*EXTRACTED TEXT*:
Know the two necessary conditions for TIR: light must be traveling from a higher refractive index medium to a lower one, AND the angle of incidence must exceed the critical angle for that interface.
Calculate the critical angle using sinθ_c = n2/n1, where n1 is the denser medium the light is leaving — and verify your answer makes physical sense (sinθ_c must be between 0 and 1).
Recognize TIR in applied contexts like fiber optic cables, endoscopes, and prisms — understand that these devices work because the core (or glass) has a higher refractive index than the surrounding medium (cladding or air), enabling TIR to trap and guide light.

Can you avoid these mistakes?

A light ray travels from glass (n = 1.5) into water (n = 1.33). What is the critical angle for this interface, and would TIR be possible if the ray were going the other direction (water → glass)?

Pointing data for screenshots
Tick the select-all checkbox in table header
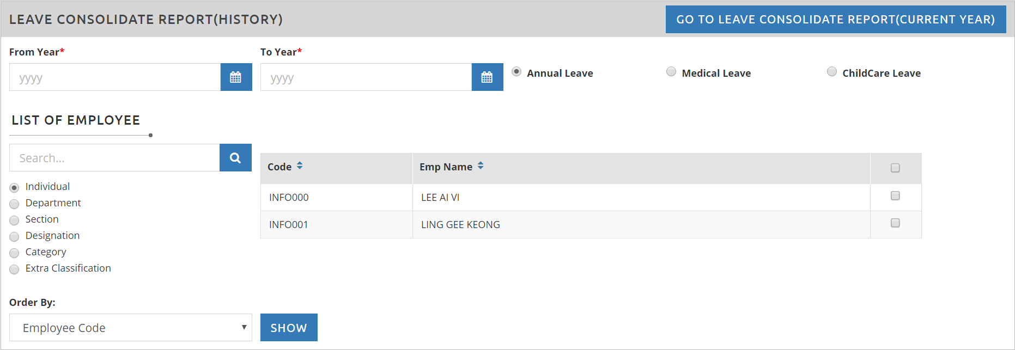 point(895,168)
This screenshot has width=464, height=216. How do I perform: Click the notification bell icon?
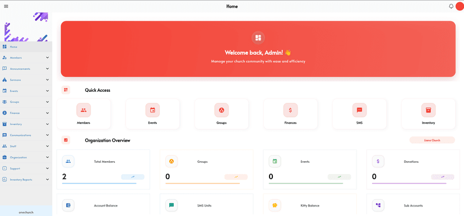pyautogui.click(x=451, y=6)
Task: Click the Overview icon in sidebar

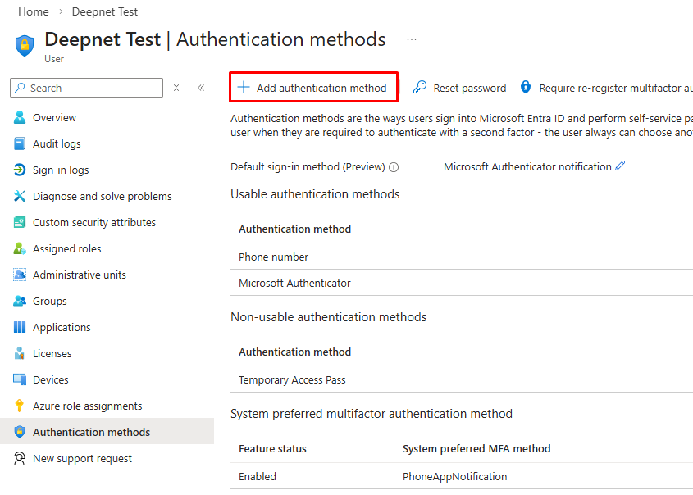Action: pyautogui.click(x=20, y=118)
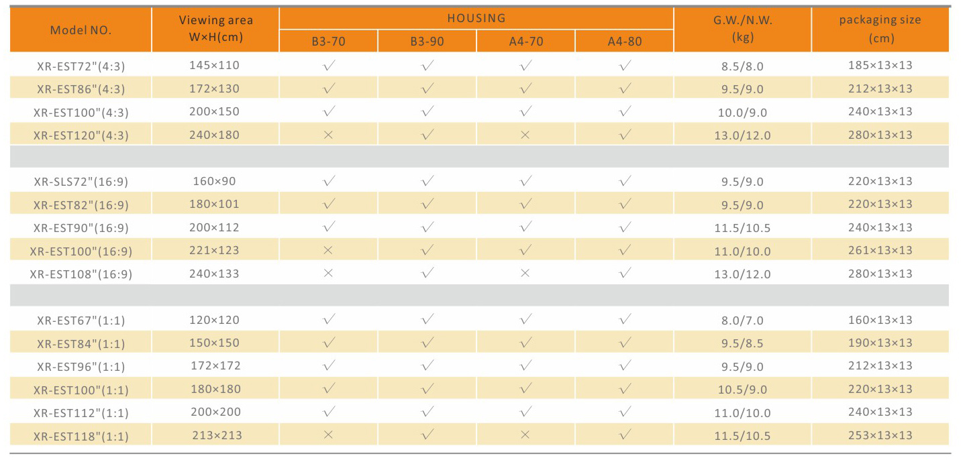Click the B3-70 cross mark for XR-EST100"(16:9)

[328, 250]
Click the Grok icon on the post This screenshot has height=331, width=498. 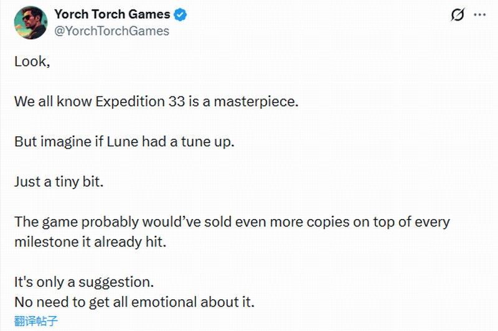[x=458, y=15]
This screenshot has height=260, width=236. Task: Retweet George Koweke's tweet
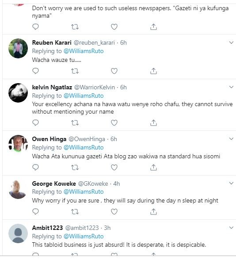pyautogui.click(x=75, y=212)
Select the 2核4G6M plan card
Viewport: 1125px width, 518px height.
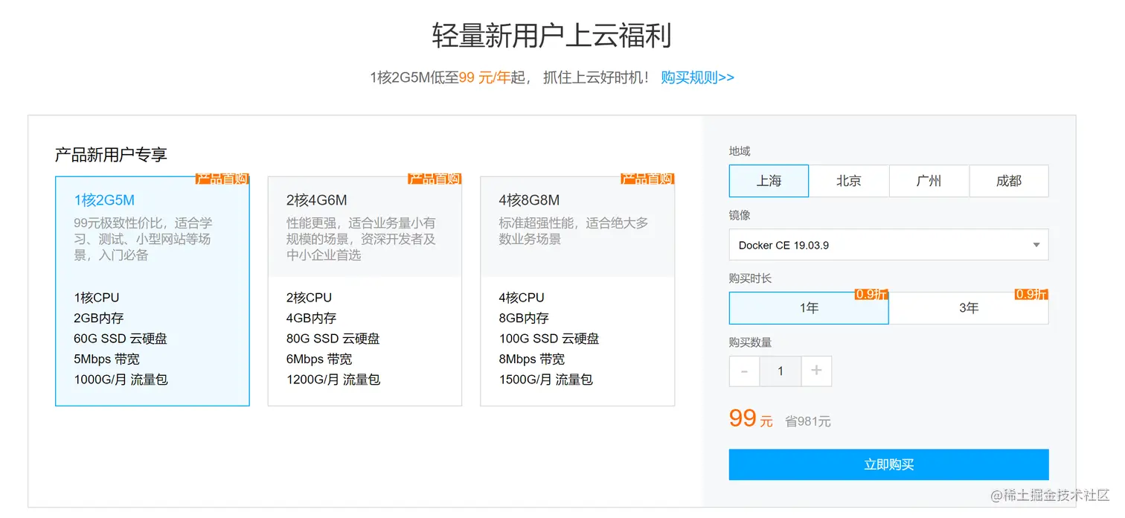[x=365, y=290]
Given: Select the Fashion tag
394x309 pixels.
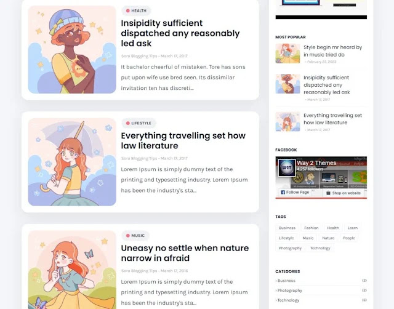Looking at the screenshot, I should coord(311,228).
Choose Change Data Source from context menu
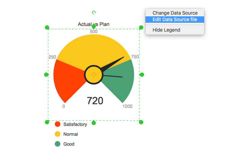236x153 pixels. point(175,13)
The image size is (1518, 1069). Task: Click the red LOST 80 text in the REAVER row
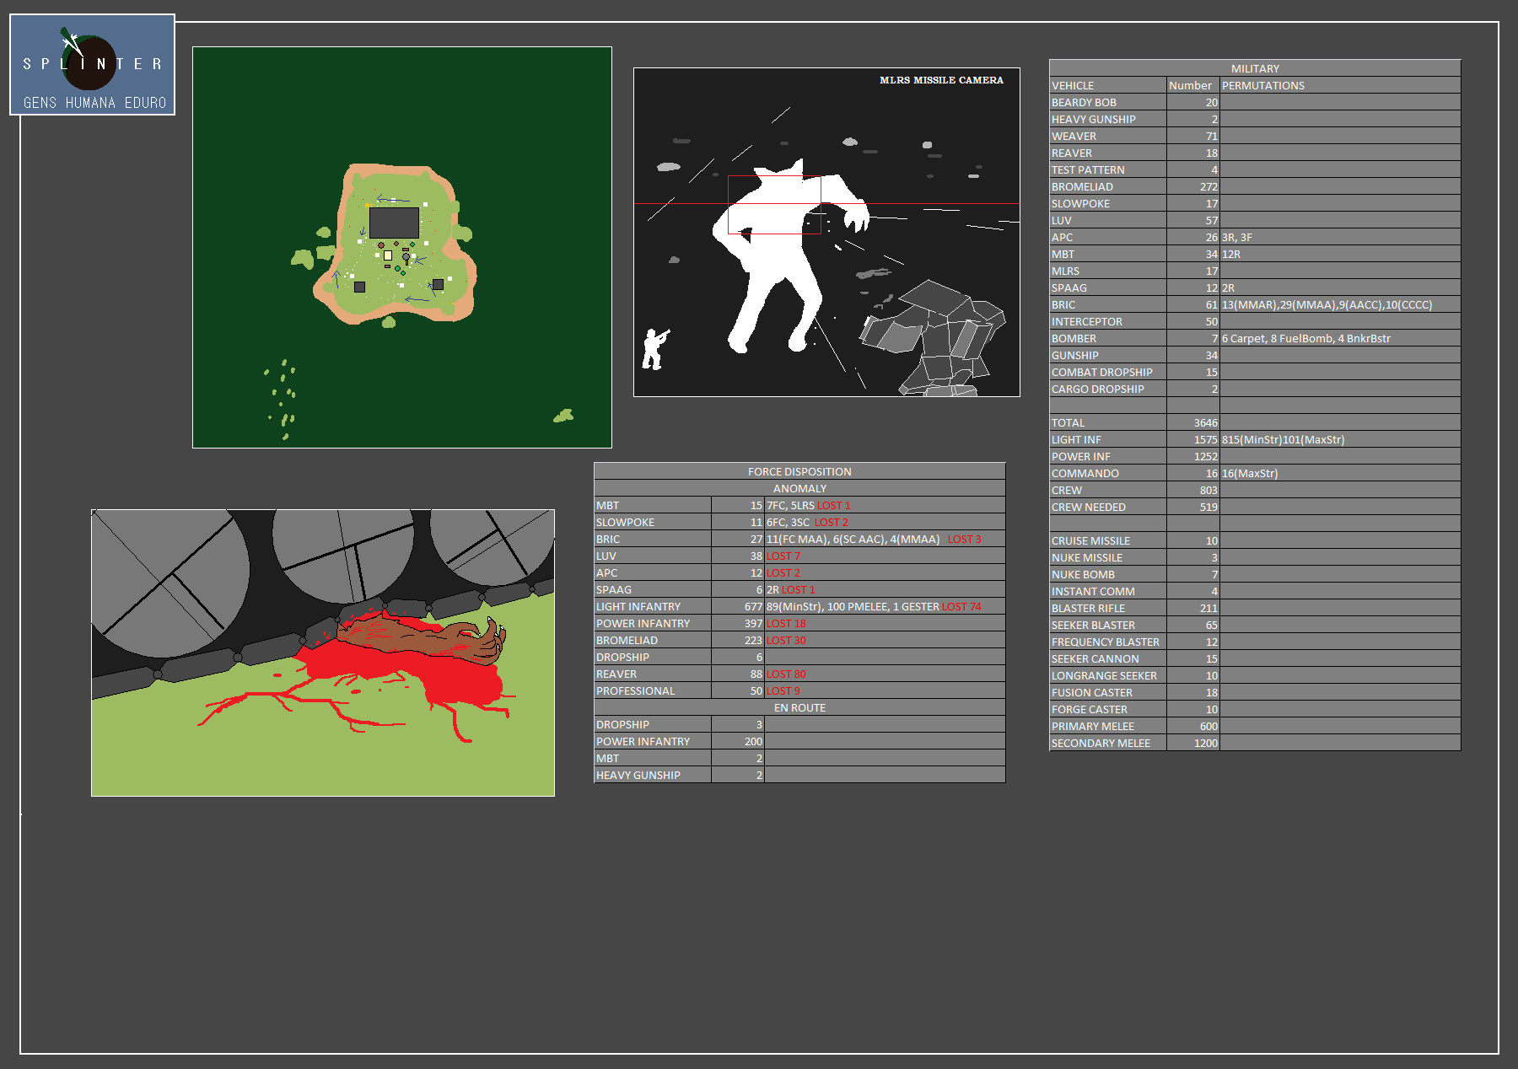coord(785,674)
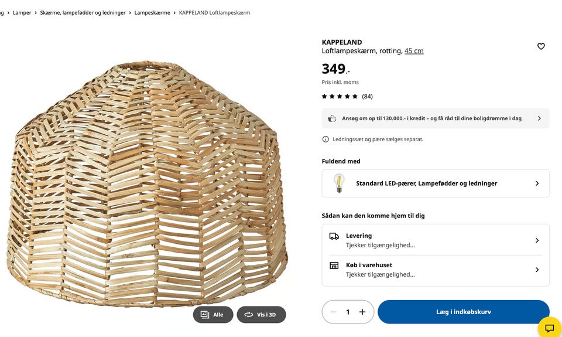Click the delivery truck icon
The height and width of the screenshot is (337, 562).
334,236
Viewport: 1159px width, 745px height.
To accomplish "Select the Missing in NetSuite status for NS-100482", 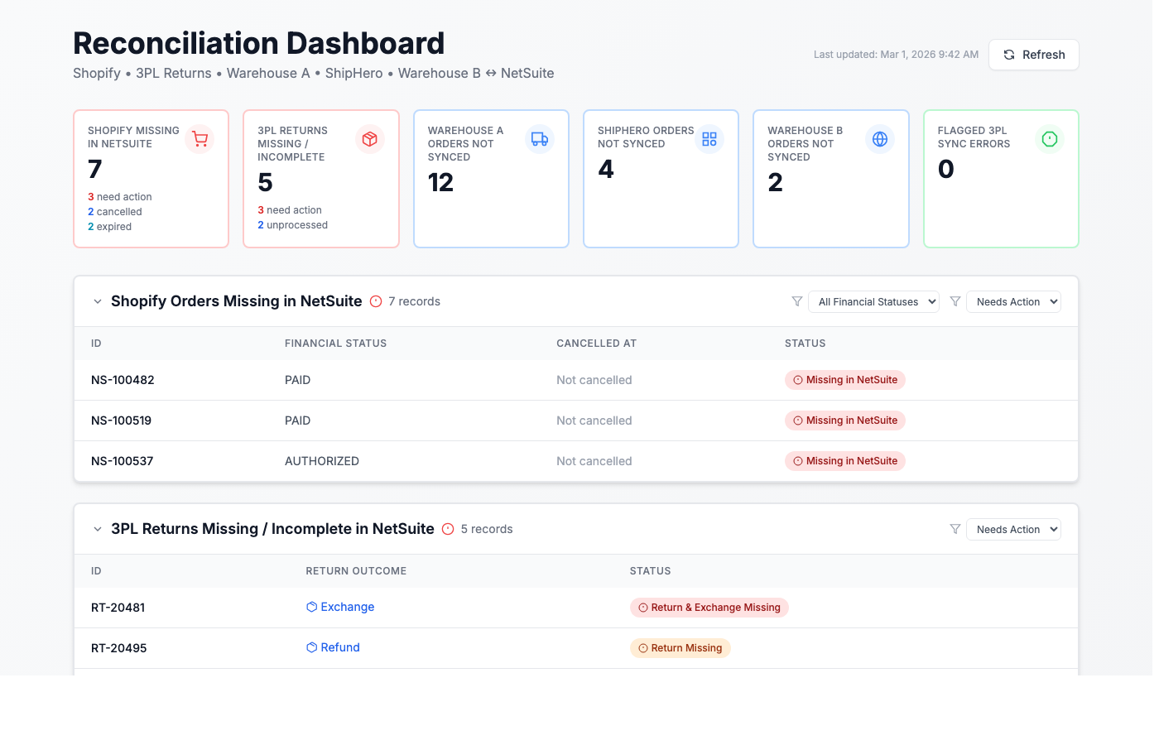I will click(844, 379).
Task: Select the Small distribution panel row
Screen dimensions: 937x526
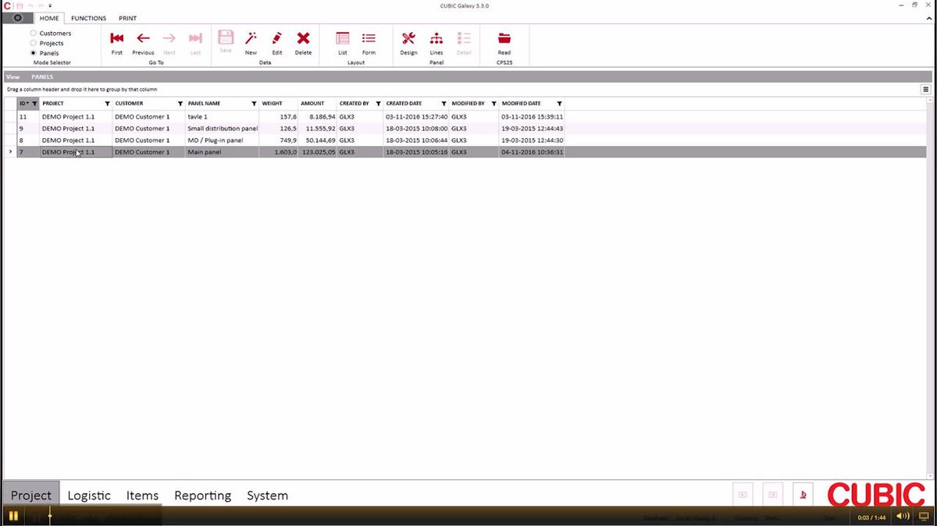Action: pyautogui.click(x=222, y=129)
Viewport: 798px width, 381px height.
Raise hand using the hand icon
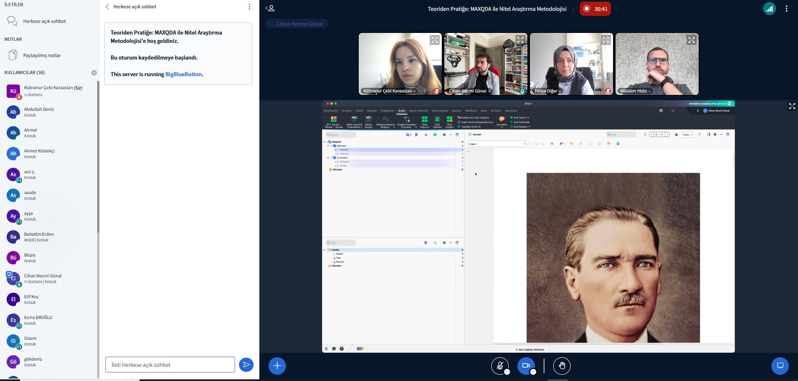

*WRITTEN REQUEST 1*: Name every applied context for total internal reflection that the TIR text mentions.
*WRITTEN REQUEST 2*: Rewrite the records starting with the line that contains "Viewport: 798px width, 381px height." and going on through the end of the records, putting "palm icon" in place of "hand icon" and leaving all else unchanged. Give only those lines, without the pictures.

*CORRECT RESPONSE 1*: Fiber optic cables, endoscopes, and prisms.

*CORRECT RESPONSE 2*:
Viewport: 798px width, 381px height.
Raise hand using the palm icon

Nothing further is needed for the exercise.